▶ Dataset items
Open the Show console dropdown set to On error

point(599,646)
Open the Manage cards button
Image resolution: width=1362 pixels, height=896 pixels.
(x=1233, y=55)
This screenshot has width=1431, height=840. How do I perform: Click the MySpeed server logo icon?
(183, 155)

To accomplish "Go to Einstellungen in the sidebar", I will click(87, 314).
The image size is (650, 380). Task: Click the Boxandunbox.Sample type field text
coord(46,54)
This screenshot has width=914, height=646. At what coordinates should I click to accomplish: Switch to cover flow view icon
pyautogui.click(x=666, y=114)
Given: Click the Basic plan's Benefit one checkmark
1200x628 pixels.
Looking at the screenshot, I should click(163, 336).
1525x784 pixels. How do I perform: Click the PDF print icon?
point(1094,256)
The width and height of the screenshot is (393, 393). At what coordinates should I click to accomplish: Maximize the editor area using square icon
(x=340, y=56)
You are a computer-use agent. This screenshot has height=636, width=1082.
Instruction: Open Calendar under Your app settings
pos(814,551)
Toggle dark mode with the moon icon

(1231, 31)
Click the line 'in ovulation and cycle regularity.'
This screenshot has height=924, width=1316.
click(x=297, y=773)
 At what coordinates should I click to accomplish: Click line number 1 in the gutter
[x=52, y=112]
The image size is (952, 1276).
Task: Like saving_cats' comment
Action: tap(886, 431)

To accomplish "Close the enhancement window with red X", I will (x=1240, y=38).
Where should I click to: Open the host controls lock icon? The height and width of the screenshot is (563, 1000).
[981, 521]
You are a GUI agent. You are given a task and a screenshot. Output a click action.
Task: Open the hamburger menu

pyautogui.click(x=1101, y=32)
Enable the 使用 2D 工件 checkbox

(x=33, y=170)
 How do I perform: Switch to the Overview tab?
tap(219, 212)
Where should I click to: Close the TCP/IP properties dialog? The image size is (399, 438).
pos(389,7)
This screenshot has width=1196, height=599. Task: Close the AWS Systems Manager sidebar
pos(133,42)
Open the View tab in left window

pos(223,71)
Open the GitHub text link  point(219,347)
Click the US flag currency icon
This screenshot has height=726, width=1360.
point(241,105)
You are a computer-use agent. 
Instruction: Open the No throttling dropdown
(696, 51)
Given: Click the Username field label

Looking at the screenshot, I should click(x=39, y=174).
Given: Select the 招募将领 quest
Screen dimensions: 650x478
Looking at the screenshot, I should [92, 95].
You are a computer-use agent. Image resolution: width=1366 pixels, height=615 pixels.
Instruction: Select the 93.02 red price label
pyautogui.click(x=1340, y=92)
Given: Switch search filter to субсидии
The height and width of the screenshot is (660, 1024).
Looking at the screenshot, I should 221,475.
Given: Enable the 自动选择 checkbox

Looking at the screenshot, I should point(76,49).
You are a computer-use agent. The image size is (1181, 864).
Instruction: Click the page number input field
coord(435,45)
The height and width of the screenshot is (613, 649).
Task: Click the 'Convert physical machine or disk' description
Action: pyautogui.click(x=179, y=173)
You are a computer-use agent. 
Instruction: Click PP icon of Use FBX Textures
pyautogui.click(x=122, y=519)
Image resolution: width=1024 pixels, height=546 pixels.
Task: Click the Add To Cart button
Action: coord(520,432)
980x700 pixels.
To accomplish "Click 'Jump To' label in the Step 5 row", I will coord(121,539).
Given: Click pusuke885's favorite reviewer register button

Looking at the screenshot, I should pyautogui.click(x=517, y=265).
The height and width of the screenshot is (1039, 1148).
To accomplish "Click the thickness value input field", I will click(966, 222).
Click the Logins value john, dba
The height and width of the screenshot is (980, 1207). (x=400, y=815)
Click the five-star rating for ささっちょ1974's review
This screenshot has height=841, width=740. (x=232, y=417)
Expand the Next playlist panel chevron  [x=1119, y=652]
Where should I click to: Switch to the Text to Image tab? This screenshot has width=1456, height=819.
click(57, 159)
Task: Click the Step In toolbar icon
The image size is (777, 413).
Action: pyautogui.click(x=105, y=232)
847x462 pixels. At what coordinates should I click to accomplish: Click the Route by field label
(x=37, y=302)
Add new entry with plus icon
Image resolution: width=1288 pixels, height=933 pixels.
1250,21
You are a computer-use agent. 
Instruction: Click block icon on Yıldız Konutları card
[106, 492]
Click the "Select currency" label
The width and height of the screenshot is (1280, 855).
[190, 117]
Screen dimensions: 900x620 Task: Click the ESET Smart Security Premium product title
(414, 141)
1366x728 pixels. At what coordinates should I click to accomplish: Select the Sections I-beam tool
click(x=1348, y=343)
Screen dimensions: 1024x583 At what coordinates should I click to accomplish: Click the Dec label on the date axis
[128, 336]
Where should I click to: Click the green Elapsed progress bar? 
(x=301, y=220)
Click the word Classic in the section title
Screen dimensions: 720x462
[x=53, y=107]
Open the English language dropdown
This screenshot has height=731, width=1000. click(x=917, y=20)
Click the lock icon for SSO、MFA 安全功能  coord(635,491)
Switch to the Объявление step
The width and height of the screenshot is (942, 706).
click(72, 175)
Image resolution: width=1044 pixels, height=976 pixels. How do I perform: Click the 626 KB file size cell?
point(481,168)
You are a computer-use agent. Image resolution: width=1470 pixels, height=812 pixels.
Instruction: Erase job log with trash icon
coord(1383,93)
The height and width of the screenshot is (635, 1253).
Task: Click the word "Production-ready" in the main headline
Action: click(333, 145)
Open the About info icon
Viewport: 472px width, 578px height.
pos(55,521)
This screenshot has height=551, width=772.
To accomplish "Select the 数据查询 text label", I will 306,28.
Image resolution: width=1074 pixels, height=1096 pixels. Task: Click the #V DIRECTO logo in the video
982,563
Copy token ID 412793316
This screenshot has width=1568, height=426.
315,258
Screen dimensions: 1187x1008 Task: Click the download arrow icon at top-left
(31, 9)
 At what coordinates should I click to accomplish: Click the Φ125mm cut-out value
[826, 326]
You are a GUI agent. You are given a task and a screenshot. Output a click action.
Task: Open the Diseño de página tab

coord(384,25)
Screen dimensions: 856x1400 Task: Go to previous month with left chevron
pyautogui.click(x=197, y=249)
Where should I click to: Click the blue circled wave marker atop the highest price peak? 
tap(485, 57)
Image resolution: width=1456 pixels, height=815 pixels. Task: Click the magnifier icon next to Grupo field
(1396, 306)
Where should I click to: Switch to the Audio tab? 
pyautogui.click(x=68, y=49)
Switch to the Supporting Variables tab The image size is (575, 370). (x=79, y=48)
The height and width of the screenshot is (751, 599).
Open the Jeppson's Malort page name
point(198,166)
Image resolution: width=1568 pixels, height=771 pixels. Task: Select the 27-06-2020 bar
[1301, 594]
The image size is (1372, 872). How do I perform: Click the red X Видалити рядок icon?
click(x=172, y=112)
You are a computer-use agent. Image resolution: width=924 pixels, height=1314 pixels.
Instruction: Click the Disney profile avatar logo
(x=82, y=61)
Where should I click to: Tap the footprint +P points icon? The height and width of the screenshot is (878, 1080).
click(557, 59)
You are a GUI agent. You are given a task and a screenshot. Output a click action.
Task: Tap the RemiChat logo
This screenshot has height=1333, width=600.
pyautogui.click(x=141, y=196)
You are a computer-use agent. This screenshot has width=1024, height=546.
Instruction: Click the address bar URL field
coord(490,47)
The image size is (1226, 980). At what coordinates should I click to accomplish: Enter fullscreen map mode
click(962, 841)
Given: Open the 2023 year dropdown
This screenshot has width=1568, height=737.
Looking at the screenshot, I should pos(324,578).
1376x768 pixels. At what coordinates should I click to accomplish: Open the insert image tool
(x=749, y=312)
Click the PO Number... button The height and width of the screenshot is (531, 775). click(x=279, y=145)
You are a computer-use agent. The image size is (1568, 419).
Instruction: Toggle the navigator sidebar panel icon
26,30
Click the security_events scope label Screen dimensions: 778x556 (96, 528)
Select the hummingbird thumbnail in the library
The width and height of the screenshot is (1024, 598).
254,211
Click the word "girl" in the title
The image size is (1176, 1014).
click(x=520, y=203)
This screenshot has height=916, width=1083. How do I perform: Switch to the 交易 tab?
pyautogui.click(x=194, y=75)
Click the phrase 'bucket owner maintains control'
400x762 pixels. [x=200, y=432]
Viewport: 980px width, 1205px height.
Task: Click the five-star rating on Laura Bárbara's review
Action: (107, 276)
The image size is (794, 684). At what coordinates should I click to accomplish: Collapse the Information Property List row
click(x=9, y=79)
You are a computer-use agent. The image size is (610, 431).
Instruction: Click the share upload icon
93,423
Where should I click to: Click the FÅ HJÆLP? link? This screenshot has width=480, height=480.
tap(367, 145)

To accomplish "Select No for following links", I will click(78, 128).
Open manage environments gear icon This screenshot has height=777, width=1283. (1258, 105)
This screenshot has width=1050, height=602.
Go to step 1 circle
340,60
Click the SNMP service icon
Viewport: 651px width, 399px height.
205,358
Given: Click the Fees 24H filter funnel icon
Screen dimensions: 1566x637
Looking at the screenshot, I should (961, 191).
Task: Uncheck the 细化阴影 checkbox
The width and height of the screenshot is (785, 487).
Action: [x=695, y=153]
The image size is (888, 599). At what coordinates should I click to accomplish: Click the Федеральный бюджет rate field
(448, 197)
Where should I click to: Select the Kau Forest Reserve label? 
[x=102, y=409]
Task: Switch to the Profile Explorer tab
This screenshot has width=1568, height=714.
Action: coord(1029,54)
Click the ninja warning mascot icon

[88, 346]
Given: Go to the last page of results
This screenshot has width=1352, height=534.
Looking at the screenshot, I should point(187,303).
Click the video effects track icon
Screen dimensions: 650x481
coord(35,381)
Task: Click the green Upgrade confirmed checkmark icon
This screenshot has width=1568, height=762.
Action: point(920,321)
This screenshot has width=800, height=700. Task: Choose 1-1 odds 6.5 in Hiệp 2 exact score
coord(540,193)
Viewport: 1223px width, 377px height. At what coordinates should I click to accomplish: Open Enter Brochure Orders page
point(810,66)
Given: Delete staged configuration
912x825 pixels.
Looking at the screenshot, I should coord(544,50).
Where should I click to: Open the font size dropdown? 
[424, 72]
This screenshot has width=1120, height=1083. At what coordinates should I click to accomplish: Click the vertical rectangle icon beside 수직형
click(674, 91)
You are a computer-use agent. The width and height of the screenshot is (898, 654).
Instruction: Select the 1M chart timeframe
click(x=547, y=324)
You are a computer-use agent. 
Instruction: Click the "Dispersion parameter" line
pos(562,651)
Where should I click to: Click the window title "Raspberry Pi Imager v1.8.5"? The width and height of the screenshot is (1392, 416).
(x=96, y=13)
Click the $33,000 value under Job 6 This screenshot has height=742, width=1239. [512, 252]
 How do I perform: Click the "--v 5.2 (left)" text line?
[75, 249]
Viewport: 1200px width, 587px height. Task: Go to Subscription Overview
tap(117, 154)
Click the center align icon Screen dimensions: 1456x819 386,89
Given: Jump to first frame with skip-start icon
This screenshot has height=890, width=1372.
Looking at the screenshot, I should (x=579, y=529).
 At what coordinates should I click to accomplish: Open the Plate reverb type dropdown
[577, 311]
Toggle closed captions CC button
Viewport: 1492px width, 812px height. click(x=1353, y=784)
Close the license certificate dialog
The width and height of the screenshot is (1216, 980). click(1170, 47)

▶ Requirement
Reproduce the lines beginning with the one that contains "Image resolution: width=1074" and continuing through the one that contains "click(x=172, y=112)", changing every "Switch to" to "Go to" and leaving everything else as it is.

▶ Solution to the exercise
Image resolution: width=1074 pixels, height=1096 pixels. Task: Click the #V DIRECTO logo in the video
982,563
Copy token ID 412793316
This screenshot has width=1568, height=426.
315,258
Screen dimensions: 1187x1008 Task: Click the download arrow icon at top-left
(31, 9)
 At what coordinates should I click to accomplish: Click the Φ125mm cut-out value
[826, 326]
You are a GUI agent. You are given a task and a screenshot. Output a click action.
Task: Open the Diseño de página tab

coord(384,25)
Screen dimensions: 856x1400 Task: Go to previous month with left chevron
pyautogui.click(x=197, y=249)
Where should I click to: Click the blue circled wave marker atop the highest price peak? 
tap(485, 57)
Image resolution: width=1456 pixels, height=815 pixels. Task: Click the magnifier icon next to Grupo field
(1396, 306)
Where should I click to: Go to the Audio tab? 
pyautogui.click(x=68, y=49)
Go to the Supporting Variables tab The image size is (575, 370). (x=79, y=48)
The height and width of the screenshot is (751, 599).
Open the Jeppson's Malort page name
point(198,166)
Image resolution: width=1568 pixels, height=771 pixels. Task: Select the 27-06-2020 bar
[1301, 594]
The image size is (1372, 872). How do I perform: Click the red X Видалити рядок icon?
click(x=172, y=112)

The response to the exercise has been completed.